Work instruction: Beginning at the line that contains "1310x924 pixels. How", transcribe every line up to the last one in the material below. Include no other lines.

Given records:
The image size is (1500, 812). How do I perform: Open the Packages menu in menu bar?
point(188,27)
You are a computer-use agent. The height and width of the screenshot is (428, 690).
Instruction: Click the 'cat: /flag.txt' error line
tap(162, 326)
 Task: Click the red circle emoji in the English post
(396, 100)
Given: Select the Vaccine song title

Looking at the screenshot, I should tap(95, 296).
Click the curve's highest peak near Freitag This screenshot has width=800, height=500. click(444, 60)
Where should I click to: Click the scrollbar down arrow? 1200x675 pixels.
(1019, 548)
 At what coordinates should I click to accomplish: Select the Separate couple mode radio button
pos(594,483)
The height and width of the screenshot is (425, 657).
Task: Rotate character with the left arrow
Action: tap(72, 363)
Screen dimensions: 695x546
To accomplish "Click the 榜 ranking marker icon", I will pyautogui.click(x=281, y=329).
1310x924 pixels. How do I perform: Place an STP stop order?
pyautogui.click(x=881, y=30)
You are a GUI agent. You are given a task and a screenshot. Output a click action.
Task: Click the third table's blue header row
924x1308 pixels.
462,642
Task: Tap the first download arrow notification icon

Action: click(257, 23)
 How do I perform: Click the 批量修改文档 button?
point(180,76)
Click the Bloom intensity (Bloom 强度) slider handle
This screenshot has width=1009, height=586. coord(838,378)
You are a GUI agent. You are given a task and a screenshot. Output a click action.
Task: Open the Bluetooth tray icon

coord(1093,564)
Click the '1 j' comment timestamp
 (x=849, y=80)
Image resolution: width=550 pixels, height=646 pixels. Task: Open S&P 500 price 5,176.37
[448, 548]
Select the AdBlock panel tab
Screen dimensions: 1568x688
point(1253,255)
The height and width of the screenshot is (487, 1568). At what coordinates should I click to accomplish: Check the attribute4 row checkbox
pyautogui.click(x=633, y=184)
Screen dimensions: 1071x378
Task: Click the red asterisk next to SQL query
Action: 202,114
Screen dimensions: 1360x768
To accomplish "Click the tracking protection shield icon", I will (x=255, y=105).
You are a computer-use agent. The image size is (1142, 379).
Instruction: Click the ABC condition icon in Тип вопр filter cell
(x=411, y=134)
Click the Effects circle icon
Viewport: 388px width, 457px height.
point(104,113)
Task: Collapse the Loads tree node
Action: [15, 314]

Solution to this problem:
1310x924 pixels. How do I perform: Place an STP stop order?
pyautogui.click(x=881, y=30)
You are a GUI agent. You are given a task and a screenshot. Output a click action.
Task: Click the third table's blue header row
924x1308 pixels.
462,642
Task: Tap the first download arrow notification icon

Action: click(257, 23)
 How do I perform: Click the 批量修改文档 button?
point(180,76)
Click the Bloom intensity (Bloom 强度) slider handle
This screenshot has width=1009, height=586. coord(838,378)
You are a GUI agent. You are given a task and a screenshot. Output a click action.
Task: Open the Bluetooth tray icon

coord(1093,564)
Click the '1 j' comment timestamp
 (x=849, y=80)
Image resolution: width=550 pixels, height=646 pixels. Task: Open S&P 500 price 5,176.37
[448, 548]
Select the AdBlock panel tab
Screen dimensions: 1568x688
point(1253,255)
The height and width of the screenshot is (487, 1568). At what coordinates should I click to accomplish: Check the attribute4 row checkbox
pyautogui.click(x=633, y=184)
Screen dimensions: 1071x378
Task: Click the red asterisk next to SQL query
Action: 202,114
Screen dimensions: 1360x768
To accomplish "Click the tracking protection shield icon", I will (x=255, y=105).
You are a computer-use agent. The image size is (1142, 379).
Instruction: Click the ABC condition icon in Тип вопр filter cell
(x=411, y=134)
Click the Effects circle icon
Viewport: 388px width, 457px height.
point(104,113)
Task: Collapse the Loads tree node
Action: [15, 314]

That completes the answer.